Uno de los principales problemas señalados es la progresiva impermeabilización del suelo. El avance de barrios, calles asfaltadas y construcciones reduce la capacidad natural del terreno para absorber el agua de lluvia, provocando que grandes volúmenes escurran rápidamente hacia zonas bajas o sistemas de drenaje que no están preparados para soportar esa carga.
Además, los expertos remarcan que históricamente la atención se concentró en regiones del sur provincial, mientras que el crecimiento sostenido del área metropolitana —incluyendo ciudades como San Miguel de Tucumán, Yerba Buena y Tafí Viejo— incrementó la vulnerabilidad en sectores densamente poblados. Este cambio en la dinámica territorial exige replantear las estrategias de planificación y prevención.

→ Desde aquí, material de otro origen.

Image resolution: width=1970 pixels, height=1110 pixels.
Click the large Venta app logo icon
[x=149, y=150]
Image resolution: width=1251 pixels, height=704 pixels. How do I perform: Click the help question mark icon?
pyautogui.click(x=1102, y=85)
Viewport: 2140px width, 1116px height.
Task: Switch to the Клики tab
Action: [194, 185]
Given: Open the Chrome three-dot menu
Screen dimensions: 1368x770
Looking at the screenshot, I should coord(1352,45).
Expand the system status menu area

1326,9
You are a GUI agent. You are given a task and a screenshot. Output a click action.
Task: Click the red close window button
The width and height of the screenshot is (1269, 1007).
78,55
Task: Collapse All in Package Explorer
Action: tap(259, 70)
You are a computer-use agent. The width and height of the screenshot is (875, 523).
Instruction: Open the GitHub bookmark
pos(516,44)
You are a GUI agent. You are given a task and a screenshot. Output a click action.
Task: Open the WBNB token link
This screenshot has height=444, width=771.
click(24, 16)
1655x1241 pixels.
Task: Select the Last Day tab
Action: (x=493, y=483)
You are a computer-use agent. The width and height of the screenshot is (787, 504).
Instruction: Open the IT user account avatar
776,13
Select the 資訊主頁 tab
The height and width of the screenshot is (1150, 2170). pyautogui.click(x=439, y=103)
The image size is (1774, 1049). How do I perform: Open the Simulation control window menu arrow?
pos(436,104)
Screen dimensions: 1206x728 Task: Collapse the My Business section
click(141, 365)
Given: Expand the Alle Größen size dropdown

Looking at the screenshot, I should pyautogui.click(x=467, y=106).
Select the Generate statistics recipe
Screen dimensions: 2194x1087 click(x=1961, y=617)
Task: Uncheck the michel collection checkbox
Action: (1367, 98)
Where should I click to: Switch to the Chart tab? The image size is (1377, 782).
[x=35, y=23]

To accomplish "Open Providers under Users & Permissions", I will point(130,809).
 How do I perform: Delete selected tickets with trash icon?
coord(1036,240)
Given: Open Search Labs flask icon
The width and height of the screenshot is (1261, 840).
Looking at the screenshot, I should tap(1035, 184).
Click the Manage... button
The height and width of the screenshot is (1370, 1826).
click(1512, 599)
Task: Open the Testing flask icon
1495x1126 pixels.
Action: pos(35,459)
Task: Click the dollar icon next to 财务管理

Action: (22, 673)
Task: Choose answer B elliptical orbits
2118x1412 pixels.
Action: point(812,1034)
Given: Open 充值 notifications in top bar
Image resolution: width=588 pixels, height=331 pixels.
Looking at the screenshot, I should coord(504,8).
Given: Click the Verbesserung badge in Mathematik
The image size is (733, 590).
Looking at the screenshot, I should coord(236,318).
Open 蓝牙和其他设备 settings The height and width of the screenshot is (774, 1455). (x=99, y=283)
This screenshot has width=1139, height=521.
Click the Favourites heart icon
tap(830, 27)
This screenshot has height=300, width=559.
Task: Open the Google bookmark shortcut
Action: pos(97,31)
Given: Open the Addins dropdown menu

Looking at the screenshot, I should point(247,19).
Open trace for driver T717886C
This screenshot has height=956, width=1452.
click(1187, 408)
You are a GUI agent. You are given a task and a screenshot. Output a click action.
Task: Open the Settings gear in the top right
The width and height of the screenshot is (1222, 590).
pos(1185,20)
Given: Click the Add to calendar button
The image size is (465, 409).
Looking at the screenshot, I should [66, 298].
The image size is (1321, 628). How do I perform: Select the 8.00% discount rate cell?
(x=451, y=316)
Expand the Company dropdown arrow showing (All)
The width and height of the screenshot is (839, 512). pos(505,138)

El contexto climático también juega un rol clave. Eventos de lluvias más intensas y frecuentes, asociados a fenómenos globales, aumentan la probabilidad de episodios extremos capaces de colapsar la infraestructura existente. En ese sentido, advierten que sin inversiones en obras hídricas, sistemas de drenaje modernos y políticas de ordenamiento urbano, el impacto podría ser devastador.
Frente a este panorama, los especialistas coinciden en la necesidad urgente de implementar medidas integrales que incluyan desde obras estructurales hasta políticas ambientales y de control del crecimiento urbano. De no actuar a tiempo, sostienen, el área metropolitana podría enfrentar una catástrofe de gran magnitud en los próximos años.